Photo: A wall of the presidential palace in Juba pockmarked with bullet holes. Kiir says he will repair the walls when a peace deal is agreed (MEE)

“If he captures the centre of power, if he controls Juba even for a day, he will claim he is president,” the president continues. “Even if he is here [in the room] for 24 hours, his ambition is completed.”

Who will be commander in chief? Kiir replies: “Of course, it will be someone from our side,” contradicting the earlier briefing from Machar’s military spokesman.

“We all want peace except Riek Machar,” adds the president. We reply that Machar also says he wants peace. “There is a difference between what you say and what you have in your heart.”

We observe that making peace requires forgiveness. Kiir replies: “I’m a very forgiving person. In my life I don’t seek revenge. If a person does me wrong on many occasions, I have no problem.”

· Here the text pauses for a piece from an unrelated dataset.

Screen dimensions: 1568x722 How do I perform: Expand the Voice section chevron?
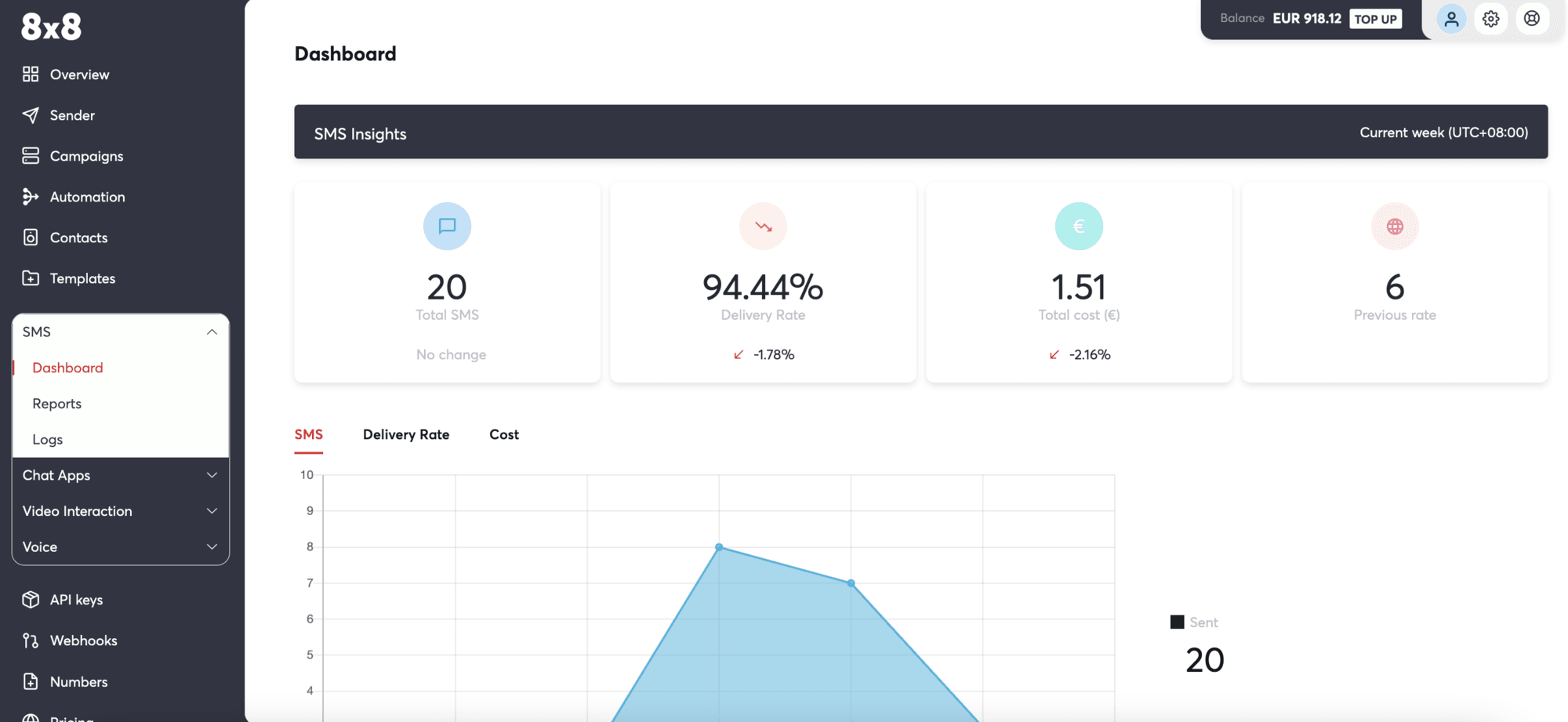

“Last time the peace did not hold because Machar was not convinced. If we form a government now and Riek accepts the role of first vice president, it will hold. If this government succeeds the past will be forgotten.”

Kiir pauses, then mentions the bullet holes outside the presidential palace: “You have seen the walls. The bullets. I did not close them. I want to remind him. When he comes in together we will plaster the walls. We will repair them. Paint them.”

History is full of examples of men of violence who have given up arms and led the way to lasting peace. 

But are Machar and Kiir capable of the necessary generosity of spirit and moral heroism? With the 22 February deadline nearing and no compromise yet reached, that question is yet to be answered.